-- Opening Marker --
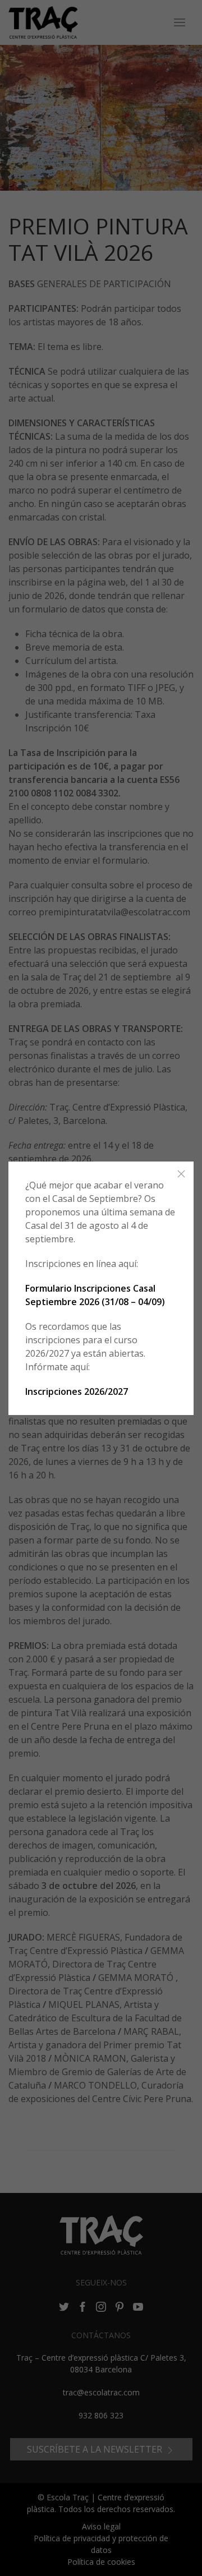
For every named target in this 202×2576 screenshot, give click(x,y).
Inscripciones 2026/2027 (76, 1391)
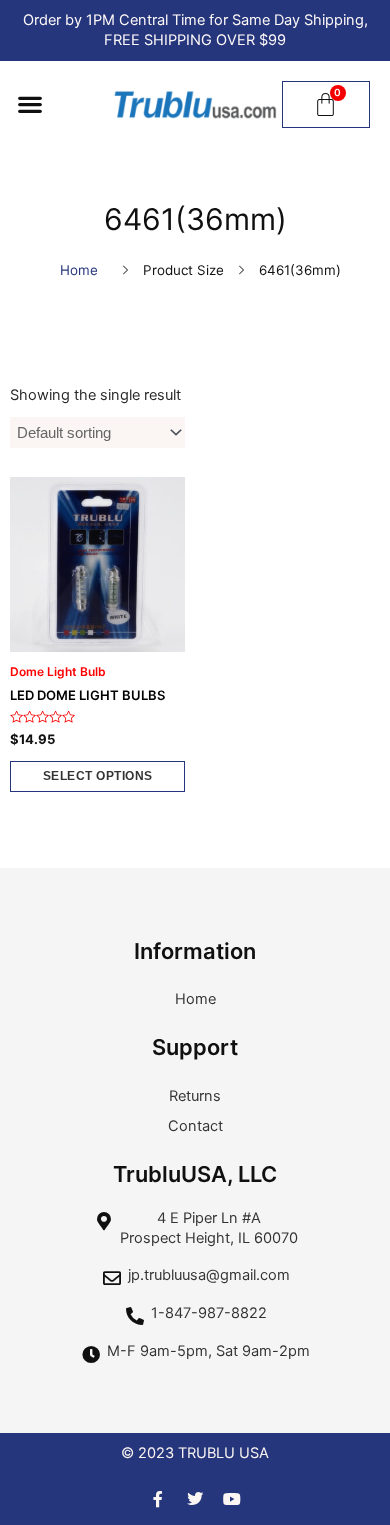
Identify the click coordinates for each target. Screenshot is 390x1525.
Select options (98, 776)
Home (79, 270)
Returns (195, 1096)
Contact (195, 1126)
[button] (29, 104)
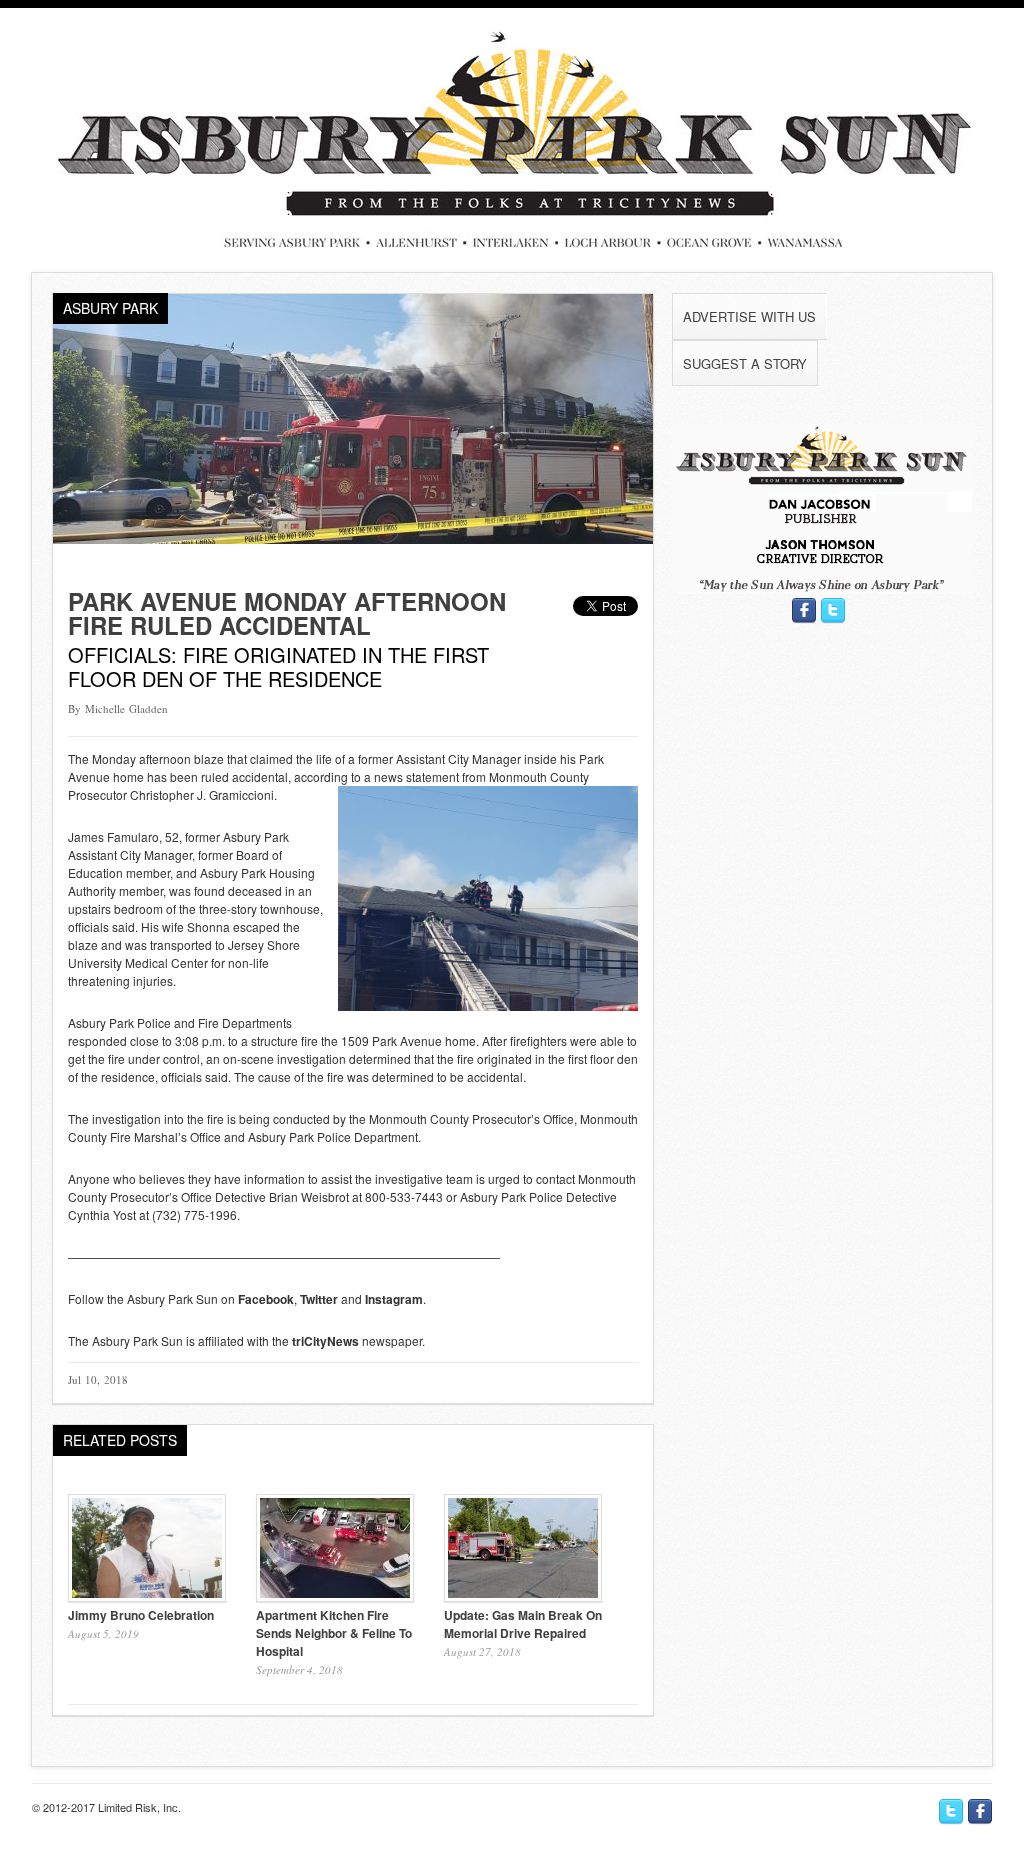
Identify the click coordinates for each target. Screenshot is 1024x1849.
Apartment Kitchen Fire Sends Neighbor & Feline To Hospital (334, 1633)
-- Closing Marker --
Exercise details -
Return verbatim every line from the one holding "Contact (195, 1126)" to the end of the records above. Do not copy the pictures.

Answer box -
Contact (195, 1126)
[button] (29, 104)
Identify the click coordinates for each target. Screenshot is 1024x1849.
Apartment Kitchen Fire Sends Neighbor & Feline To Hospital (334, 1633)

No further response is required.